Some bank branches in Azerbaijan's capital imposed limits on Thursday on the amounts of foreign currency they would sell to customers, who in some places queued outside to convert their cheapening manats.
Oil-rich Azerbaijan has been hit hard by the collapse in global crude prices and the manat currency has fallen in value by more than a third against the dollar in the past month. The central bank has burned through more than half its foreign exchange reserves trying to support it.
Authorities have reassured citizens that the slide in the currency will not continue much further, although President Ilhan Aliyev said on Thursday no new measures were planned to stabilise the manat, Russia's RIA news agency reported.
But many ordinary people are sceptical.
"I'm afraid that the rate will go down again," Samira, a 51-year-old doctor, told Reuters as she stood in line at a Yapi Kredi Bank in central Baku to buy foreign currency.
At some branches of the International Bank of Azerbaijan visited by a Reuters reporter, sales of foreign currency stopped after lunchtime on Thursday. Shutters there were down.
Yapi Kredi Bank was selling dollars, but with a limit of $100 per person. Azerturk Bank was limiting customers to one transaction each per day.
Nuara Kyazimova, a teacher, said she had been asked at Azerturk Bank for her identity document to buy $400, even though rules introduced this week state there is no need to show any documents for transactions under $500.
"It's complete lawlessness," she said outside the bank.
Restrictions imposed by banks were on top of limits mandated by the authorities.
The central bank's official exchange rate for Thursday was 1.6028 manats per U.S. dollar.
Central bank chief Elman Rustamov said on Tuesday that rumours the manat might tumble further, to 1.8-2.0 per dollar, were groundless.
Asked about that assurance, Ziad, a 26-year-old Baku resident, said: "Yes, I know why he has said that. It's because the rate will be worse, at 2.5 per dollar."
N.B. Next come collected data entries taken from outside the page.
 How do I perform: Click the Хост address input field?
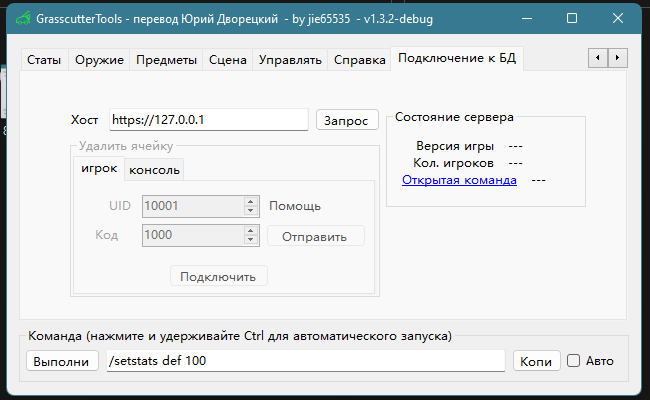207,119
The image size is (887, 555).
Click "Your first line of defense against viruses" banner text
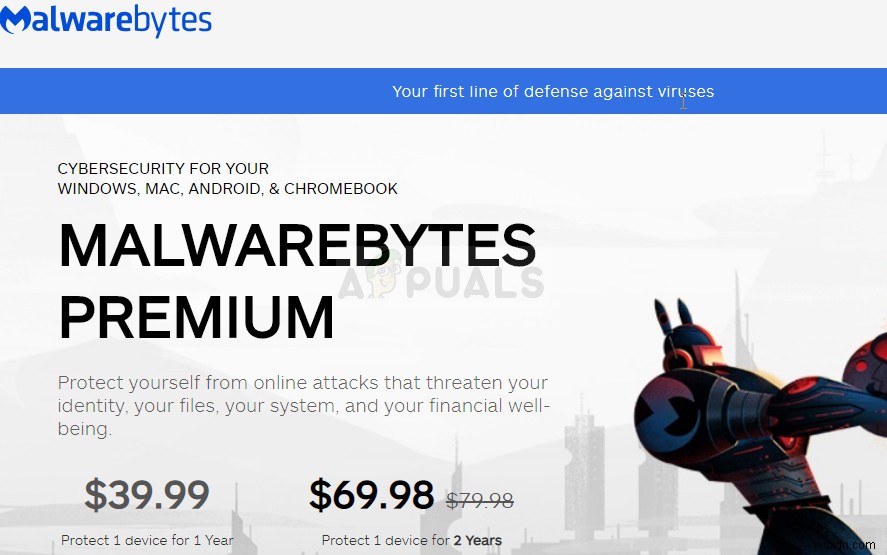[553, 91]
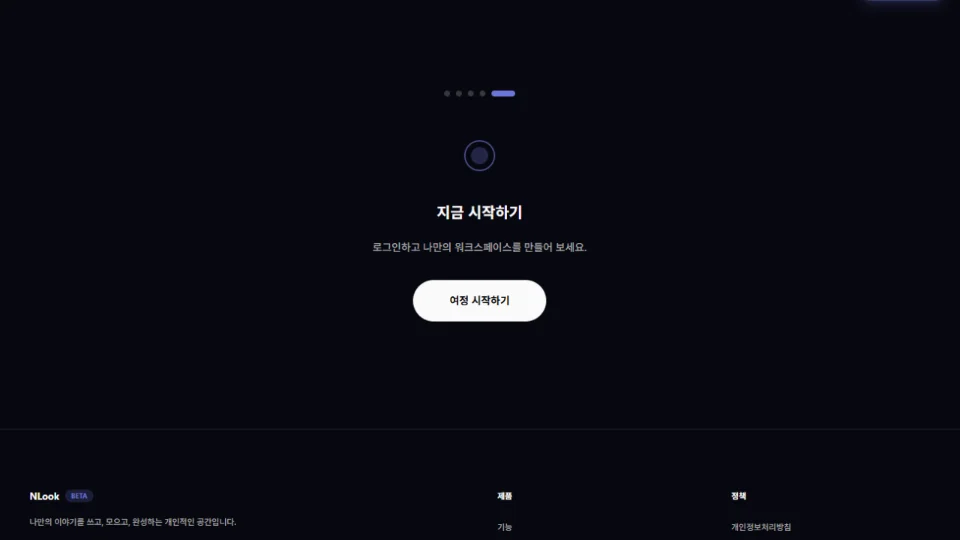Viewport: 960px width, 540px height.
Task: Open the 개인정보처리방침 policy link
Action: [x=761, y=527]
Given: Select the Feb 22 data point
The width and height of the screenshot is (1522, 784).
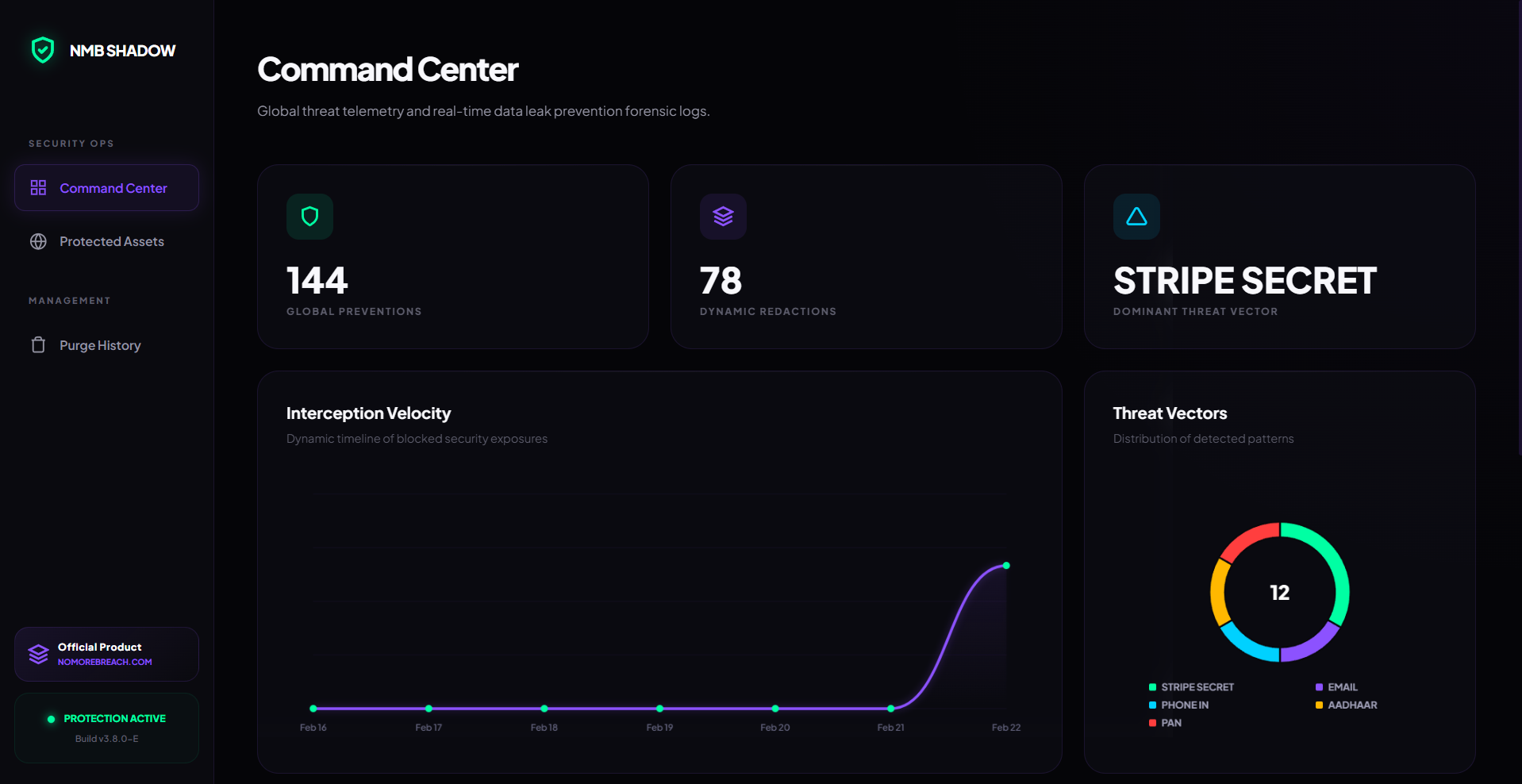Looking at the screenshot, I should pos(1006,566).
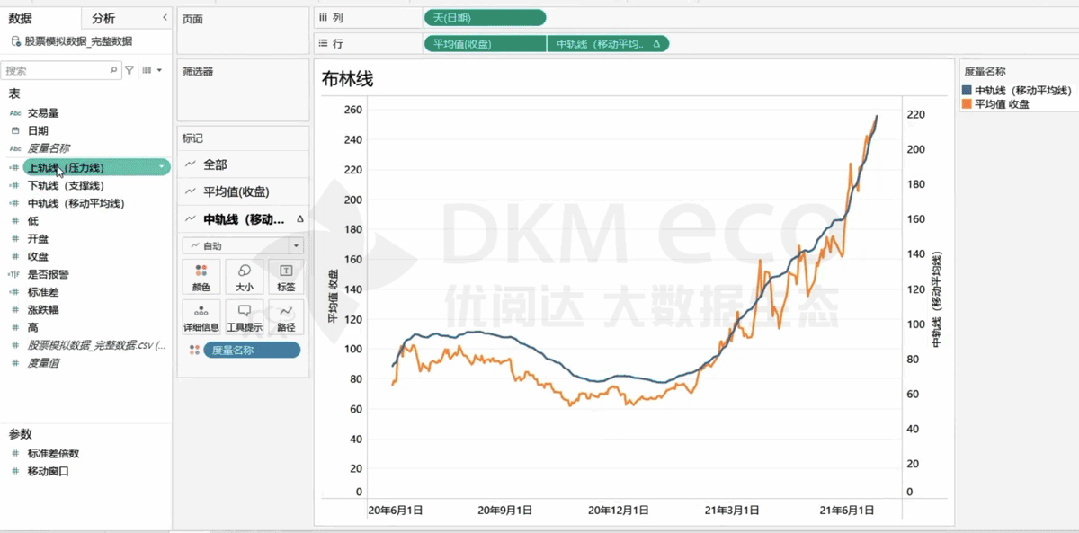Open the dropdown arrow on 上轨线 (压力线) field

161,166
Illegal street dealers in Baku were offering a rate of 1.8, but police had arrested some of them.
"Dealers were selling dollars openly, but they disappeared after police arrested some of them," said a vendor at a newspaper booth near the city market, where dealers were offering dollars last week.
"The police have been monitoring this place since last Saturday," he said, before offering his services in setting up an illegal sale of dollars.